Bismillahirrahmanirrahim
(Bediüzzaman) Emirdağ'ında iken, Ankara'ya Nur hizmeti için gönderdiği bir talebesi, hâl-i âleme bakarak, "Bu insanlar ne zaman Nur hakîkatlerini dinleyecek? Kalın zulmet perdeleri nasıl yırtılacak? Mânevi karanlıklar nasıl izâle olacak?" diye ümitsizliğe düşer. Sonra, birgün Emirdağ'ına Üstadın yanına döndüğü zaman, o büyük Üstad der:
"Vazifemiz hizmettir; muvaffak olmak, insanlara kabul ettirmek Cenâb-ı Hakkın vazifesidir. Biz vazifemizi yapmakla mükellefiz. Sen orada, 'Bu insanlar ne zaman Risale-i Nur'u dinleyecekler?' diye ümitsizliğe düşme, merak etme! Katiyen bil ki: Mele-i Âlânın hadsiz sakinleri, bugün Risâle-i Nur'u alkışlıyorlar. Onun için, hiç ehemmiyeti yok. Kıymet kemiyette değil, keyfiyettedir. Bâzan bir halis ve fedakar talebe, bine mukabildir" diyerek, ye'sini giderir.
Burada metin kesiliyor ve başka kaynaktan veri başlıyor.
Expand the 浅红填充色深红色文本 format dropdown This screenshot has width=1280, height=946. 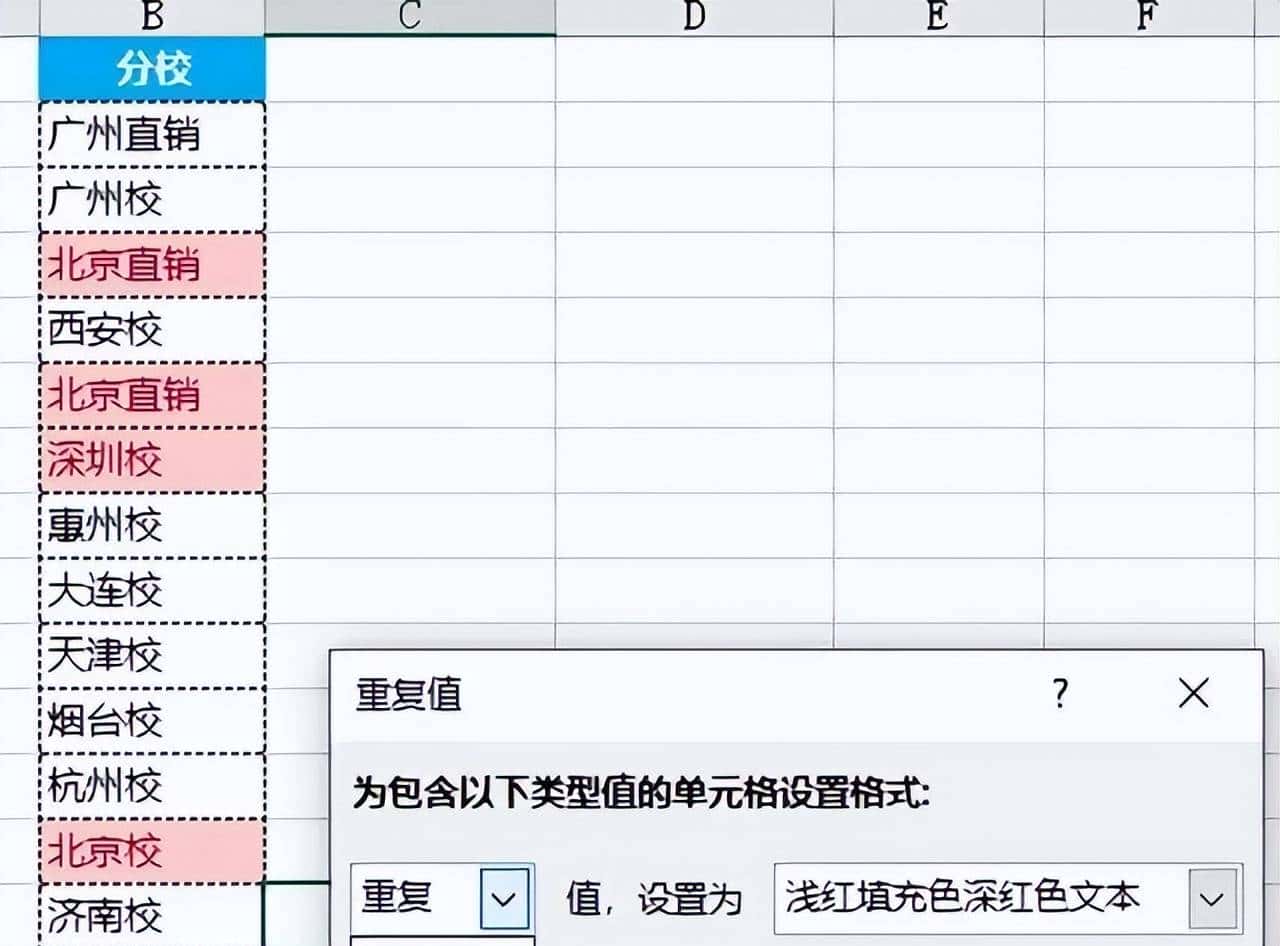(1211, 899)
Tarihçe-i Hayat, Altıncı Kısım : Emirdağ Hayatı
SÖZLÜK:
HÂL-İ ÂLEM : Şimdiki hâl ve yaşama şekli.
MELE-İ ÂLÂ : Yüce âlem; Cenab-ı Hakk\'a daha yakın olan büyük meleklerin bulunduğu âlem.
KEMİYET : Nicelik, sayı çokluğu.
KEYFİYET : Durum, esas, içyüz, bir şeyin nasıl olduğu ciheti, kalite.